● **Exercise objective**
Rewrite the records below, replacing every instance of "dropdown" with "drop-down" and leaving everything else as it is.

** Start of Input for this task **

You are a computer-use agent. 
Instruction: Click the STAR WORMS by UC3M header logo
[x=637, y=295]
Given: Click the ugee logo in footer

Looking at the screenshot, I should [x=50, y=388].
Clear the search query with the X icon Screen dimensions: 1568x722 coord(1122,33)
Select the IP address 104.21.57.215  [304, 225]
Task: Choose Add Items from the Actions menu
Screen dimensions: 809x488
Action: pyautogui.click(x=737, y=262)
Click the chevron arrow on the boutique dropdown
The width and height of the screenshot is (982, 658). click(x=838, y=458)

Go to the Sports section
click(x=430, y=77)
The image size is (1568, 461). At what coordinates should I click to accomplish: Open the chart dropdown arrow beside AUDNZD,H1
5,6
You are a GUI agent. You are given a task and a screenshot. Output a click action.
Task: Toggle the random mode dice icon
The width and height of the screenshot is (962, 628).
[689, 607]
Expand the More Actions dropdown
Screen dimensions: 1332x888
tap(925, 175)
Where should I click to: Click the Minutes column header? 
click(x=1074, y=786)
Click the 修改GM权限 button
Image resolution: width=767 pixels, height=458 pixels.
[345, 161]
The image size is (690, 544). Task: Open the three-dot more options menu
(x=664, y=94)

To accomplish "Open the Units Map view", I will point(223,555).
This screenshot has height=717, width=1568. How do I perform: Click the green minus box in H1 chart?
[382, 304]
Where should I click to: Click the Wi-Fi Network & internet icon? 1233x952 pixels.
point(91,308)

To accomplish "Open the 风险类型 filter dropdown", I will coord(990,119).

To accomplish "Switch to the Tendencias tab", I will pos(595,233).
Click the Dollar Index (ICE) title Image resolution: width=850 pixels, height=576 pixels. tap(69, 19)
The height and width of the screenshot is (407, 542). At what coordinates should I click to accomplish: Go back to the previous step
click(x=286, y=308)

** End of Input for this task **

● **Task response**
You are a computer-use agent. 
Instruction: Click the STAR WORMS by UC3M header logo
[x=637, y=295]
Given: Click the ugee logo in footer

Looking at the screenshot, I should [x=50, y=388].
Clear the search query with the X icon Screen dimensions: 1568x722 coord(1122,33)
Select the IP address 104.21.57.215  [304, 225]
Task: Choose Add Items from the Actions menu
Screen dimensions: 809x488
Action: pyautogui.click(x=737, y=262)
Click the chevron arrow on the boutique drop-down
The width and height of the screenshot is (982, 658). click(x=838, y=458)

Go to the Sports section
click(x=430, y=77)
The image size is (1568, 461). At what coordinates should I click to accomplish: Open the chart drop-down arrow beside AUDNZD,H1
5,6
You are a GUI agent. You are given a task and a screenshot. Output a click action.
Task: Toggle the random mode dice icon
The width and height of the screenshot is (962, 628).
[689, 607]
Expand the More Actions drop-down
Screen dimensions: 1332x888
tap(925, 175)
Where should I click to: Click the Minutes column header? 
click(x=1074, y=786)
Click the 修改GM权限 button
Image resolution: width=767 pixels, height=458 pixels.
[345, 161]
The image size is (690, 544). Task: Open the three-dot more options menu
(x=664, y=94)

To accomplish "Open the Units Map view", I will point(223,555).
This screenshot has height=717, width=1568. How do I perform: Click the green minus box in H1 chart?
[382, 304]
Where should I click to: Click the Wi-Fi Network & internet icon? 1233x952 pixels.
point(91,308)

To accomplish "Open the 风险类型 filter drop-down", I will coord(990,119).

To accomplish "Switch to the Tendencias tab", I will pos(595,233).
Click the Dollar Index (ICE) title Image resolution: width=850 pixels, height=576 pixels. tap(69, 19)
The height and width of the screenshot is (407, 542). At what coordinates should I click to accomplish: Go back to the previous step
click(x=286, y=308)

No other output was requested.